Smart nanomicelles with bacterial infection-responsive disassembly for selective antimicrobial applications

Abstract

New generation antimicrobial agents are expected to exhibit non-metabolic killing mechanisms, high killing potency and biocompatibility. We synthesized a cationic chitosan derivative and an anionic chitosan derivative-specifically an α-poly(l)lysine side-grafted chitosan (CS-PLL) and an anionic citraconyl anhydride (CA) modified polylysine side graft for chitosan (CS-PLL-CA). The β-carboxylic amide of CS-PLL-CA is pH-labile and self-cleavable under pH 6 or below. When we mixed the cationic (CS-PLL) and anionic (CS-PLL-CA) peptidosaccharide copolymers, they self-assembled, due to electrostatic charge interactions, into nanomicelles (NMs) with the oppositely charged peptides in the core and the chitosan polysaccharide arms on the shell.
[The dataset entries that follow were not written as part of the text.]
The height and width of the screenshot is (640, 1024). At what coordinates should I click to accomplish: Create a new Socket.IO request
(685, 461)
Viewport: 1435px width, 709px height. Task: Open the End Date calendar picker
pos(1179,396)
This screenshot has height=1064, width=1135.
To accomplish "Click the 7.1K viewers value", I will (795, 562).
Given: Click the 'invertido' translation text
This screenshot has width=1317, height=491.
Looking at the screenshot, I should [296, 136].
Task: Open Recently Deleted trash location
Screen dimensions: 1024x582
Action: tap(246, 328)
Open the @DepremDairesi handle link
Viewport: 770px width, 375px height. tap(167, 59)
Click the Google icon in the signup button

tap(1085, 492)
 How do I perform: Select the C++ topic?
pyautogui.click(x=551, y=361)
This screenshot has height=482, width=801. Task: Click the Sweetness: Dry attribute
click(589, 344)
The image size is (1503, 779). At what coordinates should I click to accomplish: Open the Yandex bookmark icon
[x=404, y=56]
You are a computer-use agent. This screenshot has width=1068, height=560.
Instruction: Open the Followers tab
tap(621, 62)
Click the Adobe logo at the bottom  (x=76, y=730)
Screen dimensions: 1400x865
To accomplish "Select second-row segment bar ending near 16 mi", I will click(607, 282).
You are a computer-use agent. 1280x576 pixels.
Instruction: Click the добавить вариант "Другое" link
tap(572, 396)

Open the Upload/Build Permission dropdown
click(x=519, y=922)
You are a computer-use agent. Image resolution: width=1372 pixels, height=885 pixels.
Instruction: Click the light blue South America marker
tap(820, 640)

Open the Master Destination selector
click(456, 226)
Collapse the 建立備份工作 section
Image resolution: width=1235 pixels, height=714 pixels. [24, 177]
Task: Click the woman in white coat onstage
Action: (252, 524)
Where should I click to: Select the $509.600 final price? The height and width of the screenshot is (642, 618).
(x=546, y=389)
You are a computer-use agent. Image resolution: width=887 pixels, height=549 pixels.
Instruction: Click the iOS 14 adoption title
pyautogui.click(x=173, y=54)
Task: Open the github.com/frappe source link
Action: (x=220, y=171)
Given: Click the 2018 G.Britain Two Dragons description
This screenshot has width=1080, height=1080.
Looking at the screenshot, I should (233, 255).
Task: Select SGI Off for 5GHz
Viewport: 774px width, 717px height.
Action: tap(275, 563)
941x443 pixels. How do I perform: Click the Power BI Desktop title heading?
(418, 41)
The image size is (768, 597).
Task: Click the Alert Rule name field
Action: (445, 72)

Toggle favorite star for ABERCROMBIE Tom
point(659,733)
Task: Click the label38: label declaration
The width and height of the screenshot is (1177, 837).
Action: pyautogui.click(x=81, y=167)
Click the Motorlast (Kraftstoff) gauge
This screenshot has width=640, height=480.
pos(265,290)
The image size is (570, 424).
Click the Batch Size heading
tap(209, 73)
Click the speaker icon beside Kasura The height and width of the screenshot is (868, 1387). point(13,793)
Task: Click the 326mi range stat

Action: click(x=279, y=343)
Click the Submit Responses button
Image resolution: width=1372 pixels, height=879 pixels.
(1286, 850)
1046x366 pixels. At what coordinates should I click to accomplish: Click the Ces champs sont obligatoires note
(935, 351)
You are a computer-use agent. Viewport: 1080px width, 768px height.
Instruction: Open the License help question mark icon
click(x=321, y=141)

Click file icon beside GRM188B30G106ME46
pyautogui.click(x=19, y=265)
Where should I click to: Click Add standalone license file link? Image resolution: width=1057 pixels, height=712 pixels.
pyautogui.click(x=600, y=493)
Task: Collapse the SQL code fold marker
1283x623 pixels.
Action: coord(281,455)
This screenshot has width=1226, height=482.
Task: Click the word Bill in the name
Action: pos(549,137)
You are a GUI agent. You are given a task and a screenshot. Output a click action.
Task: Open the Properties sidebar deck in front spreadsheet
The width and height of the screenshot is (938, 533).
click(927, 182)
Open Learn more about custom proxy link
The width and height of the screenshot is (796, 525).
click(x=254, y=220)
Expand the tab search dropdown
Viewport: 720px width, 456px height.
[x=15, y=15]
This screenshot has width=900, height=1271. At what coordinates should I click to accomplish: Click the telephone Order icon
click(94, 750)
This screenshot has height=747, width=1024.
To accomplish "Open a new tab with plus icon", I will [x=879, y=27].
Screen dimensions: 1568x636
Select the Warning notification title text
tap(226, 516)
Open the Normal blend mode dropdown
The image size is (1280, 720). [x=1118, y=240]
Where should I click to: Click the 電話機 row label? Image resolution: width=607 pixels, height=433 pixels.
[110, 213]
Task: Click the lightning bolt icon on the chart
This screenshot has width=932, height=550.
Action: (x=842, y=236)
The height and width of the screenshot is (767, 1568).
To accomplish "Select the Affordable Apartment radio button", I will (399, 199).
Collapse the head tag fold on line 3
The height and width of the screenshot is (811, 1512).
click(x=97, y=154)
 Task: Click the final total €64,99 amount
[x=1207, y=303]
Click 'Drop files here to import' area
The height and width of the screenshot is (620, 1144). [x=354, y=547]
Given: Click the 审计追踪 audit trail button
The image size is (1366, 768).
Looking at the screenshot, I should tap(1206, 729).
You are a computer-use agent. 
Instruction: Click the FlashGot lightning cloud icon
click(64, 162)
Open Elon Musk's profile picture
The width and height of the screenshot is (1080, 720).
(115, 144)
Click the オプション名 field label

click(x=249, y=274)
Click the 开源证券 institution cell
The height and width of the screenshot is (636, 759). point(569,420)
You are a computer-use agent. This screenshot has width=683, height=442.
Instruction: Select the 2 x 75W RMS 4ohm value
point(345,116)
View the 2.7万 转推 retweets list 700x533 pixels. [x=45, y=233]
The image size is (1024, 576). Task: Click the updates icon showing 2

The NMs exhibited high hemo- and cytocompatibility (nontoxic) at physiological pH of 7.4, due to the chitosan protection on the shell and charge neutralization on the core. Upon reaching the bacterial infection site, the chitosan shell interacted and accumulated around the bacteria. The bacterial infection sites in the body usually show localized acidity as a result of the combined actions of bacterial metabolism and host immune response, and the pH can decrease to as low as 5.5. At this low pH, the β-carboxylic amide bond of the anionic polypeptide gradually hydrolyzed to expose the initial cationic amine moieties, causing the NMs to 'decompose' into individual CS-PLL and 'spill' the cationic molecules which then disrupted and killed the bacteria. This 'smart' bacteria-recognizing chitosan-decorated nanosystem opens the pathway to explore other anionic and cationic and biocompatible polymers for 'stealth' delivery of antimicrobial polypeptide, and 'on-demand' recovery of the cationic parts to kill bacteria at infection sites.